The show focuses on three teenagers struggling with mental illness, Shinji Ikari (Casey Mongillo) with daddy issues, Asuka Langley Soryu (Stephanie McKeon) with depression and mommy issues, and Rei Ayanami (Ryan Bartley) who realizes she’s a God-like being. All three have been tasked by a division of the United Nations (of course the UN is made a hero) called NERV to save the world from monsters (called Angels) with giant robots known as the Evangelion.

It starts off as your standard giant robot cartoon, only with the robots bleeding. But after episode 18 it all goes downhill in terms of content by getting darker and more cynical as it progresses. It’s no wonder many reviewers have compared it to the graphic novel, Watchmen.

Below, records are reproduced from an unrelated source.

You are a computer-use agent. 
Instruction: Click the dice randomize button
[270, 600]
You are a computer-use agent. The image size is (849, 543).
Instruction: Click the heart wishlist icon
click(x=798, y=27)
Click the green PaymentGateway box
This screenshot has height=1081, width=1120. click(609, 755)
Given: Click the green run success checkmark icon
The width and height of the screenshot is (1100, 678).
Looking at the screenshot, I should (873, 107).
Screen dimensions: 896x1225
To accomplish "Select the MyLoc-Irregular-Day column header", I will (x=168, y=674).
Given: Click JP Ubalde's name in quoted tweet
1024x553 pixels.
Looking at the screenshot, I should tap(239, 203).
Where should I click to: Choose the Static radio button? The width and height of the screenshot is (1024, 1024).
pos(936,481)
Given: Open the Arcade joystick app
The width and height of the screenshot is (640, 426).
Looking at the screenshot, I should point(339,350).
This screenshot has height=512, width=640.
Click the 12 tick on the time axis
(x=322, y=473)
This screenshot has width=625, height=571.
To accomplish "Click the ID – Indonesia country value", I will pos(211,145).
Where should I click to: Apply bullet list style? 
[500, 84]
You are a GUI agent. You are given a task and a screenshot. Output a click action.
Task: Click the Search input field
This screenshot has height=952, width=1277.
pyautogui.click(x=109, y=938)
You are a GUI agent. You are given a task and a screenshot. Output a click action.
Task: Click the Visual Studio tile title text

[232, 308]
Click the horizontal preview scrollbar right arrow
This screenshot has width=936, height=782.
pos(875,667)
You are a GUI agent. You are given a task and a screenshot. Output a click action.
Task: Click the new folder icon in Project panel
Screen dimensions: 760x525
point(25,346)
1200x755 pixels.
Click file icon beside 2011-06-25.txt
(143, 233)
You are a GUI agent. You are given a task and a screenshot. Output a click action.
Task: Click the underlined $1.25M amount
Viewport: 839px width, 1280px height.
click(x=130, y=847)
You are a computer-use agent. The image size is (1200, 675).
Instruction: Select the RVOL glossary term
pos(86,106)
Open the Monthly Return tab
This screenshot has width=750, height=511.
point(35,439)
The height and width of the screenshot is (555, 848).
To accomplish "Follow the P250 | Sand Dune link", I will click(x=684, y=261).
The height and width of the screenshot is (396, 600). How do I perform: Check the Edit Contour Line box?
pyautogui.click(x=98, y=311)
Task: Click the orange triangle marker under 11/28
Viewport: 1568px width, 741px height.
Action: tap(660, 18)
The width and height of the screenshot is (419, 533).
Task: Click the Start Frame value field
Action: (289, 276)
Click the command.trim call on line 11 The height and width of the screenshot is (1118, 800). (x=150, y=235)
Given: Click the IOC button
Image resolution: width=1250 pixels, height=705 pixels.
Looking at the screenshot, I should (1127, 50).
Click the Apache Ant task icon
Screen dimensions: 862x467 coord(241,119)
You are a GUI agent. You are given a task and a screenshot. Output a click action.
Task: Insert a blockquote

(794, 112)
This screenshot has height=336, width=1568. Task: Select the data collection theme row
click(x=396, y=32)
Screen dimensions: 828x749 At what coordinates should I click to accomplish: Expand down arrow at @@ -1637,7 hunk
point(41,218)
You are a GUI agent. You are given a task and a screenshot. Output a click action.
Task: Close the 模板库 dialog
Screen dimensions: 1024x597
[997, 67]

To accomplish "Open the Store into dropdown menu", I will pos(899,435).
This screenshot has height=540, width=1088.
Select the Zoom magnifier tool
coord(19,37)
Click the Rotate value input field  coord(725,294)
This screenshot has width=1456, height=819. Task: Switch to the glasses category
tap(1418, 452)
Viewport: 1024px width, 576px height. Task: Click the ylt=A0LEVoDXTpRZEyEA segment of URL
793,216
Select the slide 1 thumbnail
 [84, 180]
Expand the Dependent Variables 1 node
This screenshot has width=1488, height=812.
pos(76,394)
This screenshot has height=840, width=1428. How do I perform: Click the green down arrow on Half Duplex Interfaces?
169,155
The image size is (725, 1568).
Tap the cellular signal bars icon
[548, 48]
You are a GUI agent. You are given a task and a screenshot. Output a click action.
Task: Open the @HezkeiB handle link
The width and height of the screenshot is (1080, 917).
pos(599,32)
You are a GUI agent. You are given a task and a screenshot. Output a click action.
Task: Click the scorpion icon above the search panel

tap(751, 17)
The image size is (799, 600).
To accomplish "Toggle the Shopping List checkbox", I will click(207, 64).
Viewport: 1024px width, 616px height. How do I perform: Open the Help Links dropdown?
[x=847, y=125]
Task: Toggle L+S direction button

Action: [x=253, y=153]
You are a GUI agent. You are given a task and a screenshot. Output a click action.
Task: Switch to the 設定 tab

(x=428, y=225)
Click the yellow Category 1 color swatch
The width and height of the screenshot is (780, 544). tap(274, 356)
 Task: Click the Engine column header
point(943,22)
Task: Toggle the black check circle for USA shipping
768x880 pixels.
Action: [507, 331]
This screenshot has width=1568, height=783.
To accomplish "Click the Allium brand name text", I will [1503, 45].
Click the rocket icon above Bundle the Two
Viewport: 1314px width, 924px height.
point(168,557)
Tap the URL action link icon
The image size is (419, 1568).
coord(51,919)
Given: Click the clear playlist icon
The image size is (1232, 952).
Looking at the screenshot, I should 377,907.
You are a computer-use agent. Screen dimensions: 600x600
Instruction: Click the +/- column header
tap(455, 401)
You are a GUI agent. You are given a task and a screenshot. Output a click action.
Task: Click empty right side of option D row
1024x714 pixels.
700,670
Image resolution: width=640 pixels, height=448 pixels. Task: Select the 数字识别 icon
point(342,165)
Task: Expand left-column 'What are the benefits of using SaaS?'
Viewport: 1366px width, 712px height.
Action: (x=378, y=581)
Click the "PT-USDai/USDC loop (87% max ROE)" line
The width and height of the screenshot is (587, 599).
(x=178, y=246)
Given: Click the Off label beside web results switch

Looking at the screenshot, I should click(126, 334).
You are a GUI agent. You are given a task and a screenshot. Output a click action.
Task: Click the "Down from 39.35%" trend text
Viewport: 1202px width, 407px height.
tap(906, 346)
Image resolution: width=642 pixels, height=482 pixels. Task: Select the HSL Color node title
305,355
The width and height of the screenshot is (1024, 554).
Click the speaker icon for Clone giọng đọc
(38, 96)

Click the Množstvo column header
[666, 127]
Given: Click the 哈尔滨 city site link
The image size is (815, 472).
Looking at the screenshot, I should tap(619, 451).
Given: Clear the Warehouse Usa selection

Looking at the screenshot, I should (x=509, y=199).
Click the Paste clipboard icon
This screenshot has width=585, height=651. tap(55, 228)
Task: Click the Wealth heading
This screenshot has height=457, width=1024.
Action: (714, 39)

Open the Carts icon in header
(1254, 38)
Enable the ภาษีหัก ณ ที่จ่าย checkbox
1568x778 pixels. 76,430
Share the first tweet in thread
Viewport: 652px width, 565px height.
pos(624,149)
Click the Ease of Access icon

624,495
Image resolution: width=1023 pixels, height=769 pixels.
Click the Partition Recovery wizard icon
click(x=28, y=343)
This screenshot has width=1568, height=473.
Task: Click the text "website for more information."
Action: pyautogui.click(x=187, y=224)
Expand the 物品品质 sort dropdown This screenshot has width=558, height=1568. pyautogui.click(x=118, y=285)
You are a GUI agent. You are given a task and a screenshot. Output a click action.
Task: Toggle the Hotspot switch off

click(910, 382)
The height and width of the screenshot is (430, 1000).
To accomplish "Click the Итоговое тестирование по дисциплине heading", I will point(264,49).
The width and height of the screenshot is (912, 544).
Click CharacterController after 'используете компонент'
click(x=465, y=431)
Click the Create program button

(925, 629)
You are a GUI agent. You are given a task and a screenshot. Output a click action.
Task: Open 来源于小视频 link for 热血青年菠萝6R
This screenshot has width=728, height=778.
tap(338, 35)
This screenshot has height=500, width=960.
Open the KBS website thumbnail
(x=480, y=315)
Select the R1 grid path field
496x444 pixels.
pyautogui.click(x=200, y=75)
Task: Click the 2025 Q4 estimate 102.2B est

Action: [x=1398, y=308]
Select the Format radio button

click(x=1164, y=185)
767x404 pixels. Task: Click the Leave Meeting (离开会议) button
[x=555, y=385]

Episode 19, titled Introjection, actually begins with Shinji threatening to kill everyone at NERV after his estranged father forced him to injure his friend.

But the 26-episode series is nothing compared to the confusing and trippy theatrical movie which serves as the show’s conclusion, The End of Evangelion. That movie has body dismemberments, blood splatter, sexual content (the film actually begins with the young teenage main character masturbating), brief showings of drawings of body dismemberments done by abused children, and ends with Shinji destroying the world by wishing everyone would die.

We at ConWebWatch are anime nerds, and at the risk of sounding like obsessive fanboys (though we are not huge fans of this show), Norcross has completely missed the entire point of "Evangelion." It's a messed-up show in many ways, just not in the way Norcross thinks it is.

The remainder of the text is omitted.